Exhibit 3.1
Execution Version
FIRST AMENDMENT
TO THE
SIXTH AMENDED AND RESTATED
AGREEMENT OF LIMITED PARTNERSHIP
OF
CRESTWOOD EQUITY PARTNERS LP
This First Amendment (this “Amendment”) to the Sixth Amended and Restated Agreement of Limited Partnership of Crestwood Equity Partners LP, a Delaware limited partnership (the “Partnership”), dated as of August 20, 2021, (the “Partnership Agreement”), is entered into effective as of November 3, 2023, at the direction of Crestwood Equity GP LLC, as the Managing General Partner of the Partnership (the “Managing General Partner”), pursuant to authority granted to it in Section 13 of the Partnership Agreement. Capitalized terms used but not defined herein have the meanings ascribed to them in the Partnership Agreement.
RECITALS
WHEREAS, Section 5.8 of the Partnership Agreement sets forth the rights, powers, privileges, preferences, duties and obligations of the Preferred Units;
WHEREAS, on August 16, 2023, the Partnership entered into an Agreement and Plan of Merger with Energy Transfer LP (“Energy Transfer”), Pachyderm Merger Sub LLC, a wholly owned subsidiary of Energy Transfer (“Merger Sub”), and, solely for the purposes of Sections 2.1(a), 2.1(b), 2.1(c) and 5.21 thereof, LE GP, LLC, pursuant to which the Partnership will merge with and into Merger Sub (the “Merger”), with Merger Sub surviving the merger as a direct wholly owned subsidiary of Energy Transfer;
WHEREAS, in connection with the Merger, the Partnership and the Managing General Partner desire to amend Section 5.8 of the Partnership Agreement as set forth herein;
WHEREAS, pursuant to Section 5.8(d)(ii)(A) of the Partnership Agreement, the affirmative vote of a Super-Majority Interest, voting separately as a class with one vote per Preferred Unit, shall be necessary to amend the Partnership Agreement in any manner that alters or changes the rights, powers, privileges or preferences or duties and obligations of the Preferred Units in any material respect; and
WHEREAS, the Partnership and the Managing General Partner conducted a consent solicitation pursuant to which such affirmative vote was obtained.

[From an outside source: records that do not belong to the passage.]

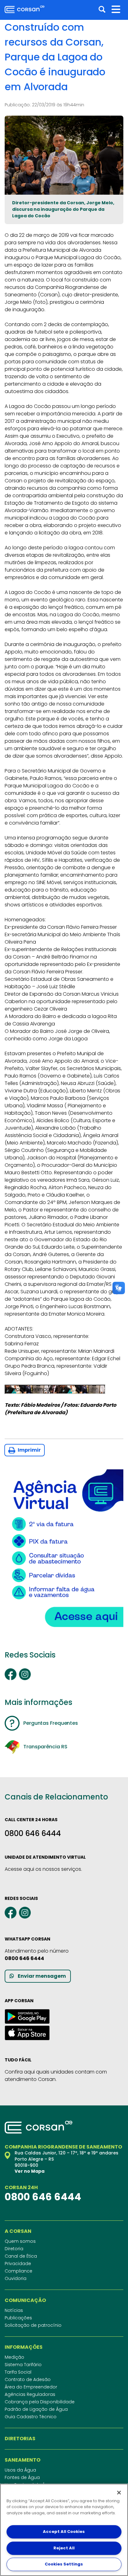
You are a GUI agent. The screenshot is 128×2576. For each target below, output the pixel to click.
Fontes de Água (22, 2477)
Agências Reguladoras (30, 2394)
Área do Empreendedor (31, 2387)
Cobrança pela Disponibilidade (40, 2402)
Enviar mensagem (42, 1976)
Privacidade (18, 2263)
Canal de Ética (21, 2256)
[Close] (119, 2492)
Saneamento (22, 2460)
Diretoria (14, 2249)
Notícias (14, 2310)
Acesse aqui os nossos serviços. (43, 1869)
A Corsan (18, 2231)
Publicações (18, 2318)
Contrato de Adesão (28, 2379)
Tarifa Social (18, 2372)
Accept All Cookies (64, 2531)
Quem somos (20, 2241)
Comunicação (25, 2300)
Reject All (64, 2548)
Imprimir (29, 1450)
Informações (24, 2347)
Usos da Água (20, 2470)
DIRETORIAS (20, 2439)
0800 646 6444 (33, 1833)
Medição (14, 2357)
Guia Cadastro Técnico (31, 2417)
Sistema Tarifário (23, 2364)
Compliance (18, 2271)
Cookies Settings (64, 2564)
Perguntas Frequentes (50, 1723)
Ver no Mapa (29, 2171)
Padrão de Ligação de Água (36, 2409)
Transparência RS (45, 1746)
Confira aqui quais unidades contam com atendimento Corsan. (56, 2075)
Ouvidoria (15, 2278)
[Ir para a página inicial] (24, 9)
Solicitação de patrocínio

NOW, THEREFORE, in consideration of the covenants, conditions and agreements contained herein, the Managing General Partner does hereby agree as follows:
A. Amendments.
Section 1.1 is hereby amended to add the following definition:
“Energy Transfer Merger” means the transactions contemplated by the Agreement and Plan of Merger, dated as of August 16, 2023, by and among Energy Transfer LP, Pachyderm Merger Sub LLC, solely for the purposes of Sections 2.1(a), 2.1(b), 2.1(c) and 5.21 thereof, LE GP, LLC, and the Partnership.
Section 5.8(c) of the Partnership Agreement is hereby amended and restated as follows:
(c) Distributions.
(i) Beginning with the first Quarter ending after the Effective Time, the Preferred Holders as of the applicable Record Date shall be entitled to receive distributions in accordance with the following provisions:
(A) The Partnership shall pay a cumulative distribution of $0.2111 per Quarter in respect of each Outstanding Preferred Unit, subject to adjustment in accordance with Sections 5.8(c)(i) and (ii) (the “Preferred Unit Distribution Amount” and such distribution, a “Preferred Unit Distribution”). For the avoidance of doubt, the Preferred Unit Distribution Amount for the first Quarter ending after the Effective Time shall be calculated for a full Quarter, notwithstanding the fact that the Preferred Units may have been issued after the beginning of such Quarter as a result of the Effective Time occurring during such Quarter.
(B) Each Preferred Unit Distribution paid for any Quarter after the Initial Distribution Period shall be paid in cash at the Preferred Unit Distribution Amount unless (x) no distribution is made with respect to such Quarter pursuant to Section 6.3 or 6.4 with respect to the Parity Securities and Junior Securities (including the Common Units, the Class A Units or the General Partner Interest) and (y) the Partnership’s Available Cash is insufficient to pay the Preferred Unit Distribution; provided, however, that for purposes of this Section 5.8(c)(i)(B), Available Cash shall not include any deduction to provide funds for distributions under Section 6.4 in respect of any one or more of the next four Quarters. If the Partnership fails to pay in full in cash any distribution (or portion thereof) which any Preferred Holder accrues and is entitled to receive pursuant to this Section 5.8(c)(i)(B), then (x) the amount of such accrued and unpaid distributions will accumulate until paid in full in cash, and (y) the Partnership shall not be permitted to, and shall not, declare or make (i) any distributions in respect of any Junior Securities and (ii) any distributions in respect of any Parity Securities, other than Class A Preferred Pro Rata Distributions, unless and until all accrued and unpaid distributions on the Preferred Units have been paid in full in cash.